Here’s an alternative way to see the value in having social groups:
We feel a responsibility to live by our values and behave properly in front of our friends, because they’ll call us out if we start acting selfishly or out of alignment with how they expect us to behave.
By being in contact and in the presence of our friends, we are effectively outsourcing the problem of our sanity. In essence, it isn’t that we are relying purely on ourselves to remain mentally healthy, we are actually unknowingly being reminded how to think, act and speak by those around us.
We can use this force to help us to become the best people we can possibly become, and as a result be a good influence on our own friends in return.

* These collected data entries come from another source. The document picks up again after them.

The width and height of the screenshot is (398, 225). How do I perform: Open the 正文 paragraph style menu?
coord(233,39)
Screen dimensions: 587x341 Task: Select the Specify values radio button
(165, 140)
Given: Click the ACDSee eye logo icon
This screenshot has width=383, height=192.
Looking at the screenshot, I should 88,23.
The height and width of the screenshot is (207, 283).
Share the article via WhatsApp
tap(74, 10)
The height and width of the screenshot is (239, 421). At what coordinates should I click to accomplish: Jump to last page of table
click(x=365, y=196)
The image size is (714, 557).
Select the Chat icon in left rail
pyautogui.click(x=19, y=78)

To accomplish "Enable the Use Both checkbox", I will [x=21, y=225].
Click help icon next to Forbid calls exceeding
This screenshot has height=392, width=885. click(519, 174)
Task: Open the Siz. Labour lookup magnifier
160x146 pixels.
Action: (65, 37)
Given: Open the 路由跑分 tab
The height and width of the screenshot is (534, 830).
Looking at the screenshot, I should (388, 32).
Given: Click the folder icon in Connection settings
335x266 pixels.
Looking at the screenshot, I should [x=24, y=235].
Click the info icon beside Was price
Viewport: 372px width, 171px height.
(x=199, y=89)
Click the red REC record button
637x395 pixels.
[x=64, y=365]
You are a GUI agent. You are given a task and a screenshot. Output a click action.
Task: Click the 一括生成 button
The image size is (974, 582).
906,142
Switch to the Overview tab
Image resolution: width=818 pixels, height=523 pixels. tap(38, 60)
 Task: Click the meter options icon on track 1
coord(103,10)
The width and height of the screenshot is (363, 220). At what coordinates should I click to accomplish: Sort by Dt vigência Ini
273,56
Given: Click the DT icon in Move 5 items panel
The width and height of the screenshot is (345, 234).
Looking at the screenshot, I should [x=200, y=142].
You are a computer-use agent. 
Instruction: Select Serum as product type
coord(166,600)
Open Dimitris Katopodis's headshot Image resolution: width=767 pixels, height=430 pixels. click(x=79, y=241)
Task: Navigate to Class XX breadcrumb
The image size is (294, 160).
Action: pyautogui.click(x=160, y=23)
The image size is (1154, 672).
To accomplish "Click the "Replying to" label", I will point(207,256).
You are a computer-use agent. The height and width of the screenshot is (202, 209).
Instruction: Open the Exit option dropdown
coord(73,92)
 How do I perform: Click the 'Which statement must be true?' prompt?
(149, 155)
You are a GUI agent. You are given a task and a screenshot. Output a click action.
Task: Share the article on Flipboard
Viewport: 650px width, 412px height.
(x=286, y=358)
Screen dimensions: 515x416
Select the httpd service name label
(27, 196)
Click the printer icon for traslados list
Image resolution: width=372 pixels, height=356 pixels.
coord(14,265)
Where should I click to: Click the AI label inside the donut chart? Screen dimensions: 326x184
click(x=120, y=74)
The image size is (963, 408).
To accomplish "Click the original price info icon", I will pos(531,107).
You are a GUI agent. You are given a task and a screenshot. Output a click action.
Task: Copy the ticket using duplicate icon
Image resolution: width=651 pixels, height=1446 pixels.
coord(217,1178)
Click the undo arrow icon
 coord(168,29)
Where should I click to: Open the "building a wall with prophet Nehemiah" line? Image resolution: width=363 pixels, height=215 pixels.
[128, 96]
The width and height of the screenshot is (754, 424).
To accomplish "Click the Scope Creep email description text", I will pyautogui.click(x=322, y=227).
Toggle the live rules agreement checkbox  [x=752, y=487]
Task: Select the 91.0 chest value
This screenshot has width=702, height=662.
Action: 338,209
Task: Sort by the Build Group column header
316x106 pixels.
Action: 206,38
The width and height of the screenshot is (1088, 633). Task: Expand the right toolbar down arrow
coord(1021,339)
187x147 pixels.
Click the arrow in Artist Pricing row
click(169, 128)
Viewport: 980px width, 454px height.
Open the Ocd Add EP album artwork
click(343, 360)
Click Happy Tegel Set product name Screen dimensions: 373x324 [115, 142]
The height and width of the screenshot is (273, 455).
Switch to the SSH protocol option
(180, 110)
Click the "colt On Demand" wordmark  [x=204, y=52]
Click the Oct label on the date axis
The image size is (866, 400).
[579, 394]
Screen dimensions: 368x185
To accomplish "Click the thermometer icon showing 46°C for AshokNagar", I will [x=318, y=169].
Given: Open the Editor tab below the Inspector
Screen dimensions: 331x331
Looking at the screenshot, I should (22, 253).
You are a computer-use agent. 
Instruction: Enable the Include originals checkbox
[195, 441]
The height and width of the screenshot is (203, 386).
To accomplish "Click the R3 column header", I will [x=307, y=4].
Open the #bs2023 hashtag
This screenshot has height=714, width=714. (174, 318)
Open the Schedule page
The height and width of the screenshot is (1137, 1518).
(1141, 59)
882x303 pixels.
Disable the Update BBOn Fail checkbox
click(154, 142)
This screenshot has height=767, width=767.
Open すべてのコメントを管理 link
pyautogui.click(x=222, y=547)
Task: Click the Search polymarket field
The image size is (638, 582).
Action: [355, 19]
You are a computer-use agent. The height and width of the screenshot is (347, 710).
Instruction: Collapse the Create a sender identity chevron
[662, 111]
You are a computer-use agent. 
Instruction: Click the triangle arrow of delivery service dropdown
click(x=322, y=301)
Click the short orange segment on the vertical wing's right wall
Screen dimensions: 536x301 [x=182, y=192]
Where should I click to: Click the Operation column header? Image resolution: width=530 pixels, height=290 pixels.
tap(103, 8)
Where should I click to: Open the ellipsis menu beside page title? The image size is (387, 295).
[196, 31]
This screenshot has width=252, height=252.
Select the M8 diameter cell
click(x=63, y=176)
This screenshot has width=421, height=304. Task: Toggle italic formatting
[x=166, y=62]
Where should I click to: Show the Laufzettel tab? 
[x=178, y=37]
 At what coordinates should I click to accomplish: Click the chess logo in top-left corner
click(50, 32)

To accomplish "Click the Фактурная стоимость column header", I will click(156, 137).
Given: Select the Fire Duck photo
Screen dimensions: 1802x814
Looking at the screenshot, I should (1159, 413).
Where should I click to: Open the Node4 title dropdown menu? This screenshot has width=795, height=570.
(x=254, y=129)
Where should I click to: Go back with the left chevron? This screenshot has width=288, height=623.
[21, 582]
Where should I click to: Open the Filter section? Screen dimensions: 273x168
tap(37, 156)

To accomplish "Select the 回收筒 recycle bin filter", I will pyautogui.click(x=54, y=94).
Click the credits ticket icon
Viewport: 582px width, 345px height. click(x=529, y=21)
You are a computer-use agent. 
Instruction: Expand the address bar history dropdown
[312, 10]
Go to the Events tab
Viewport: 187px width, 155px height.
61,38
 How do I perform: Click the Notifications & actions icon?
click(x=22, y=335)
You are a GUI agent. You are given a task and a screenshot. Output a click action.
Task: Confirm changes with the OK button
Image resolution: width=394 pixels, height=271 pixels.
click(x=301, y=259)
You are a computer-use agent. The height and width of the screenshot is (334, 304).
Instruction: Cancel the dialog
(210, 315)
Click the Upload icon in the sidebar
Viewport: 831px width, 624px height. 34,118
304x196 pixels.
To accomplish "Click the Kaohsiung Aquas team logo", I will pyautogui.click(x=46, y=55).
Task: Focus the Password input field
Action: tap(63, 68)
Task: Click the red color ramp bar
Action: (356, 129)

Contrast this with not having a solid social structure in your life. It’s much easier to come off the rails if no-one is there to see it happen. With good habits slowly unravelling and bad habits overgrowing like weeds, we begin to slip in life. Waking up early with a solid work and exercise routine metamorphoses into waking up on the couch at 3 A.M. covered in Cheetos dust with Netflix asking whether we’re still there. And because nobody can see that, there’s nobody to help pull us up, to keep us accountable.
If you’re a person lacking that social structure, make it an aim to start connecting it together again – despite the crippling anxiety it can so often induce. If you’re worried that one of your friends or family lacks a reliable social structure, take the responsibility to check in on them to see how they’re doing and what they’ve been up to. It might just help more than you know.